A PNRS preconiza que a reciclagem é um dos elementos fundamentais para garantir a efetividade de uma gestão adequada (OLIVEIRA; GALVÃO, 2016). Sendo assim, concebe formas de incluir os catadores nos planos de gerenciamento municipais e garantir um maior suporte para suas formas de organização. E, para isso, determina que devem ser estabelecidos acordos entre o setor empresarial e público para promover a logística reversa, além de citar a necessidade da criação de um “programa visando à melhoria das condições de trabalho e às oportunidades de inclusão social e econômica dos catadores” (JACOBI; BENSEN, 2011, p.

139). Além disso, a lei também reforça que, além de gestores dos materiais recicláveis, os catadores são agentes ambientais (ABRAMOVAY; SPERANZA; PETITGAND, 2013).

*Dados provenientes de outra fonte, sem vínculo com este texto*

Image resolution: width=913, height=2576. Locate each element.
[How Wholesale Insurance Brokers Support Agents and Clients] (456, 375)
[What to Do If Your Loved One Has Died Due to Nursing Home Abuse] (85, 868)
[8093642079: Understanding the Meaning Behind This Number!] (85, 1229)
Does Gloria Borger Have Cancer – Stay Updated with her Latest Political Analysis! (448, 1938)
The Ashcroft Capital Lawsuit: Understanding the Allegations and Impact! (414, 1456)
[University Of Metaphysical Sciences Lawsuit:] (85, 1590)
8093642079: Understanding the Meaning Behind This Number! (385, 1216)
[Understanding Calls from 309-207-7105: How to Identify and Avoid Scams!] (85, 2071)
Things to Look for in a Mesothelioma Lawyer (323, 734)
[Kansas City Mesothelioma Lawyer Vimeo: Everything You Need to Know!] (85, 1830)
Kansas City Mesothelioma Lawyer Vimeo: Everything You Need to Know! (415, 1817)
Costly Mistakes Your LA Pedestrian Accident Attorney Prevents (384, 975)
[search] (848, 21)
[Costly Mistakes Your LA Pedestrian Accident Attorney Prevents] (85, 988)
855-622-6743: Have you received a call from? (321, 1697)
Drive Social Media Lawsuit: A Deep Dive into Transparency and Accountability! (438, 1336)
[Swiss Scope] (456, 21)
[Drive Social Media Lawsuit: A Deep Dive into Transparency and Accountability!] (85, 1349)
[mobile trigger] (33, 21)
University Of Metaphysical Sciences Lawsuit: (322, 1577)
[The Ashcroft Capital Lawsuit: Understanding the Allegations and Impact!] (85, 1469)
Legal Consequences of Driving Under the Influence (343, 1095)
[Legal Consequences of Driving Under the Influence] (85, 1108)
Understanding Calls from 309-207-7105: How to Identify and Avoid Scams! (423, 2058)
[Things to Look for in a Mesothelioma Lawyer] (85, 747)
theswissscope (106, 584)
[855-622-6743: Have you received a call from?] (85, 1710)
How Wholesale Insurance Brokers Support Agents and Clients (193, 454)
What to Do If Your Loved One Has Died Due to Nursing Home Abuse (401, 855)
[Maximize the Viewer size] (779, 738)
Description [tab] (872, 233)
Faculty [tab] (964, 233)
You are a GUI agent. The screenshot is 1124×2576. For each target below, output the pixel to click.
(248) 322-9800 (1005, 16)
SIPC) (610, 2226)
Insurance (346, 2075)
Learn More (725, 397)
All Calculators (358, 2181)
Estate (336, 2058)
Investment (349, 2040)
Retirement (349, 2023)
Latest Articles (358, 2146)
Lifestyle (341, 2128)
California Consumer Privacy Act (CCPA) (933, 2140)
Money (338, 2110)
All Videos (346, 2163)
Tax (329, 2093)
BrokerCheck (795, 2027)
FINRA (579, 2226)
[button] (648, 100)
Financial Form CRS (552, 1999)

O conjunto de ações capaz de englobar diferentes áreas do conhecimento; que esteja articulado às práticas de planejamento, operacionais e normativas; que inclua os princípios de prioridade estipulados pela PNRS, envolvendo população, produtores, município e catadores;

que monitora todo o ciclo dos resíduos e garante sua destinação final adequada, aplicando estratégias condizentes às particularidades locais, pode ser classificado como Gestão Integrada dos Resíduos Sólidos, e tem grandes chances de garantir um ambiente saudável (social, econômico e ambientalmente) à sua população (JACOBI; BESEN, 2011; MONTEIRO et al., 2001; OLIVEIRA; GALVÃO, 2016; SCHALCH et al., 2002).

3.1.3 Panorama Brasileiro

Segundo dados do Panorama dos Resíduos Sólidos no Brasil, produzido pela Associação Brasileira de Empresas de Limpeza Pública e Resíduos Especiais, a geração de resíduos estimada no ano de aprovação da Política Nacional dos Resíduos Sólidos (PNRS) era de 60.868,080 ton./ano (ABRELPE, 2010) e em 2018 era de 79.069,585 ton./ano (ABRELPE, 2018/2019). Ou seja, houve um aumento de quase 19.000 toneladas.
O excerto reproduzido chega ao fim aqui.